Association of jaw deformations with single nucleotide polymorphisms (SNPs) located within BMPR1B in the European ‘look-up’ resource. (A) The y-axis denotes the −log10 (P-value) for the genotype×PAE effect for association with mandible volume (triangles). Indicated on the x-axis is the physical position on the chromosome (Mb). The extent of linkage disequilibrium (LD) (as measured by r²) in the 1000 Genomes European reference panel between each SNP (triangles) and the purple diamond SNP is indicated by the color scale at the top left. Larger values of r² indicate a greater LD. rs34063820, the SNP with the highest P-value (P=4×10⁻⁴) in BMPR1B, is indicated by a purple diamond. Two SNPs in LD with rs34063820 are also associated with mandible volume, i.e. rs202108341, P=8×10⁻³ (red triangle) and rs5860387, P=8×10⁻³ (yellow triangle). (B) Mandible volume in children of European ancestry (EA) with or without prenatal alcohol exposure (PAE and No PAE, respectively) according to genotype.

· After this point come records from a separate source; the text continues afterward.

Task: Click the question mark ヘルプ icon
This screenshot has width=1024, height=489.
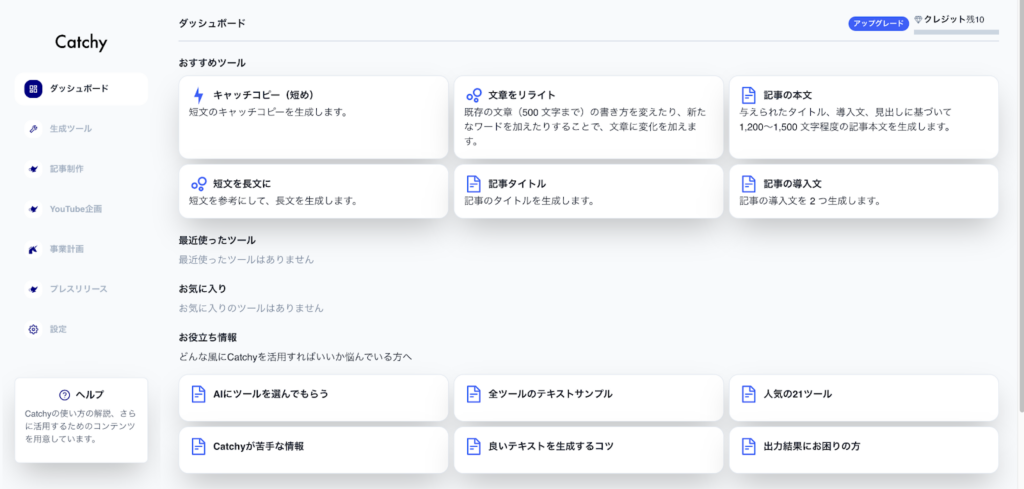Action: (65, 395)
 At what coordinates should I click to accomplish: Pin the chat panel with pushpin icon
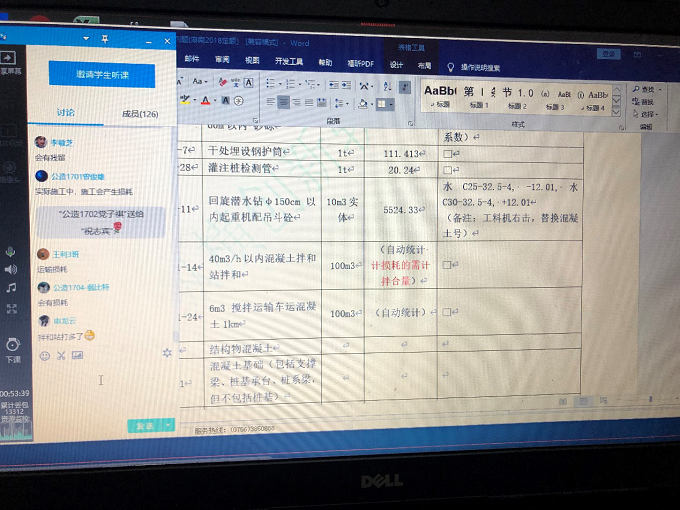pos(105,40)
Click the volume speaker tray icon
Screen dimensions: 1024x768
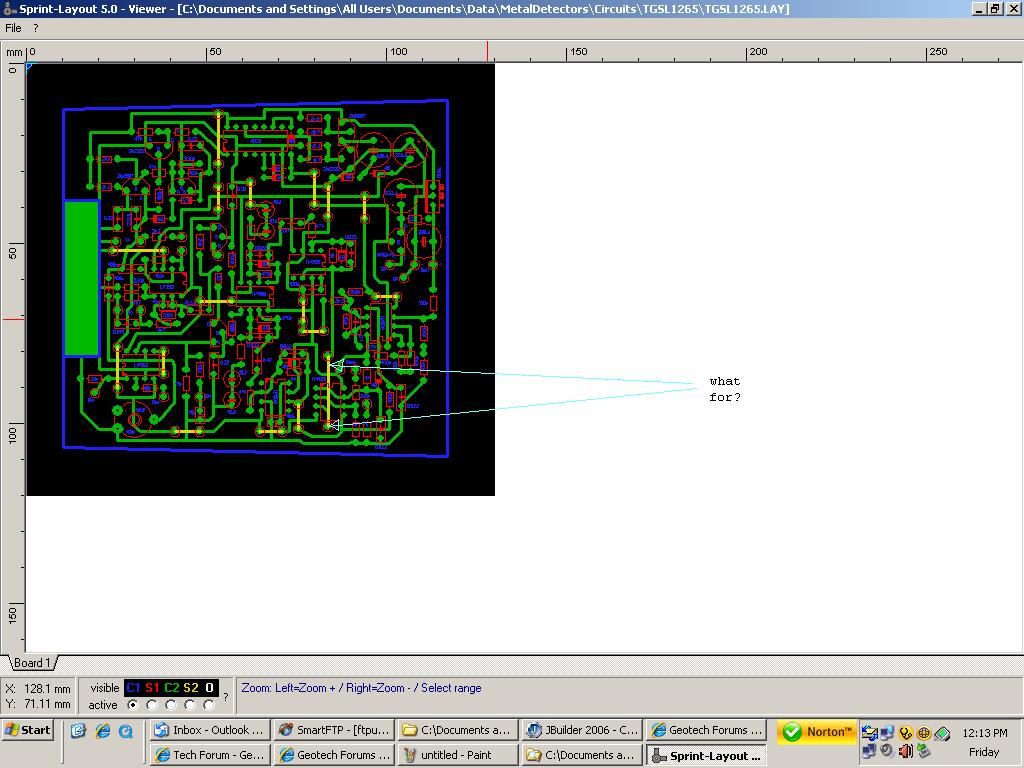point(905,750)
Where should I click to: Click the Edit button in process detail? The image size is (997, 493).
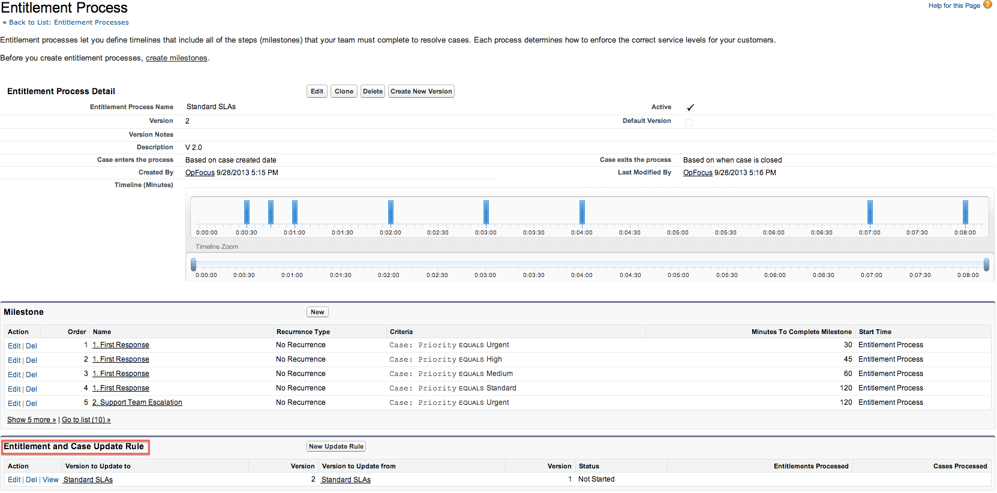tap(316, 91)
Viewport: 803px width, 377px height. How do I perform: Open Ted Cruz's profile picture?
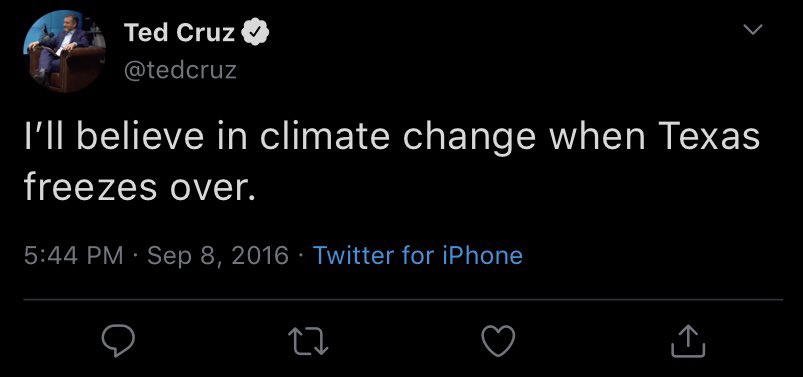click(64, 51)
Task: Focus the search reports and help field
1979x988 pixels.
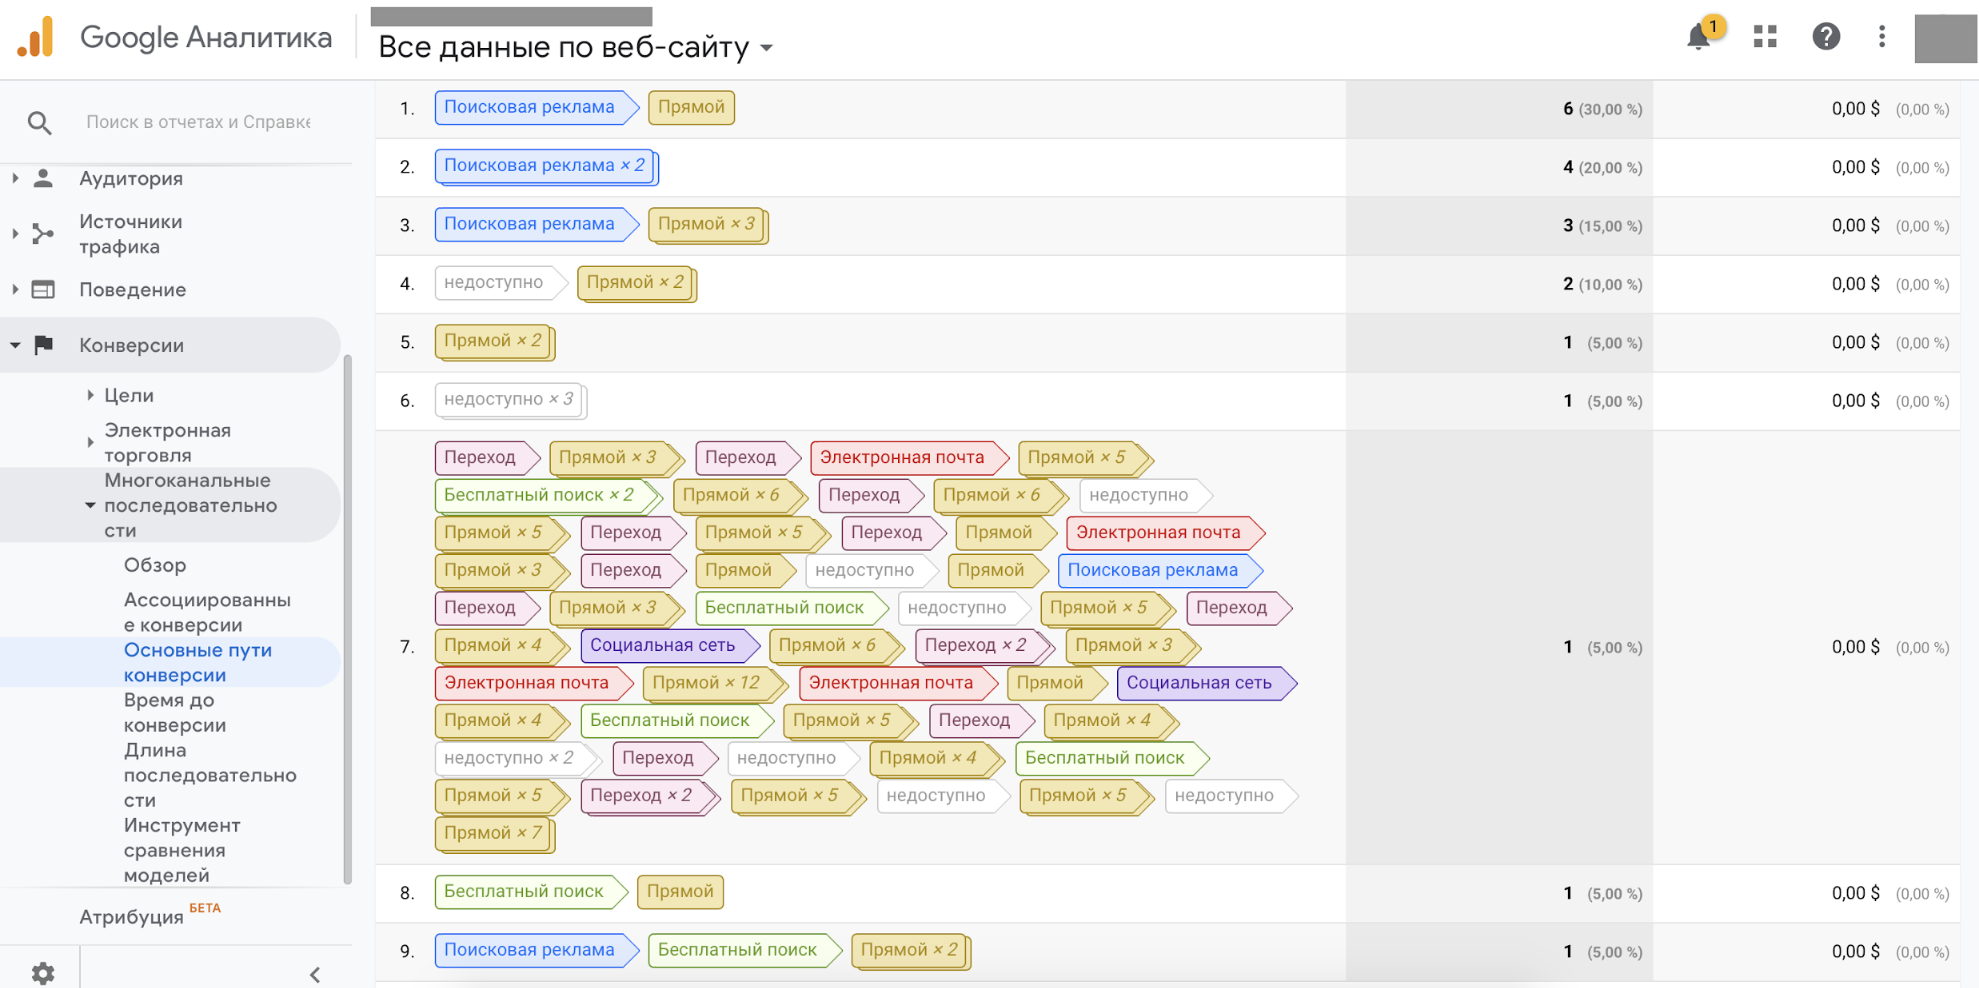Action: [198, 122]
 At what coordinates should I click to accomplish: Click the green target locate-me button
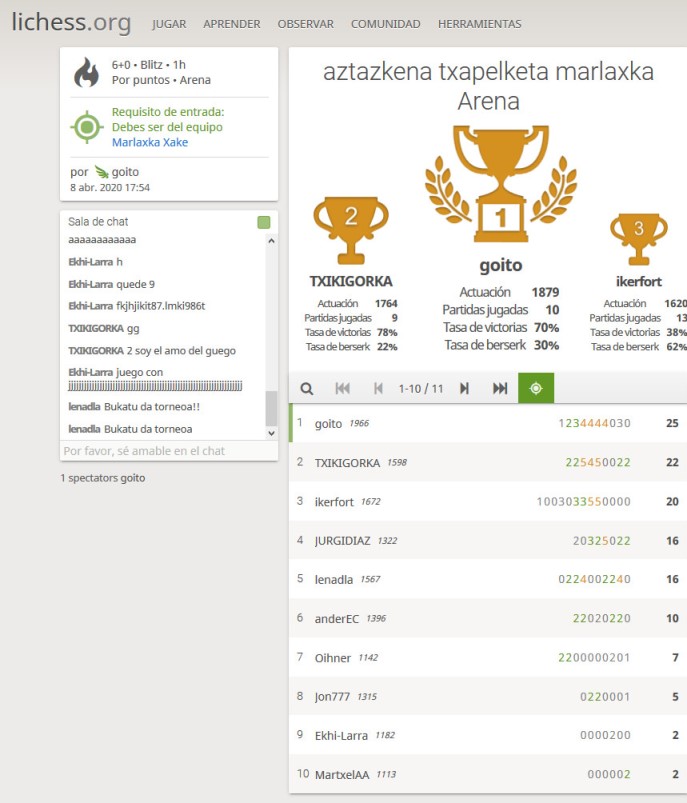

In individuals with AA genotype, the mandible volume was significantly decreased (*P=0.032) in PAE vs No PAE individuals with the AG genotype. (C) Dense surface model (DSM) analysis of facial signature heatmaps, indicating surface to normal displacement at ±1 standard deviation (Stdv) for mean No PAE age-matched individuals of EA, where red-blue-green coloring indicates a reduction-expansion or agreement compared to the normalized group. Left: AG genotype with PAE (n=10). Right: AA genotype with PAE (n=83), both normalized against all EA age-matched individuals (AG+AA genotype) without PAE (n=35). Red coloring on the mandible tip indicates a mandibular retraction or micrognathia.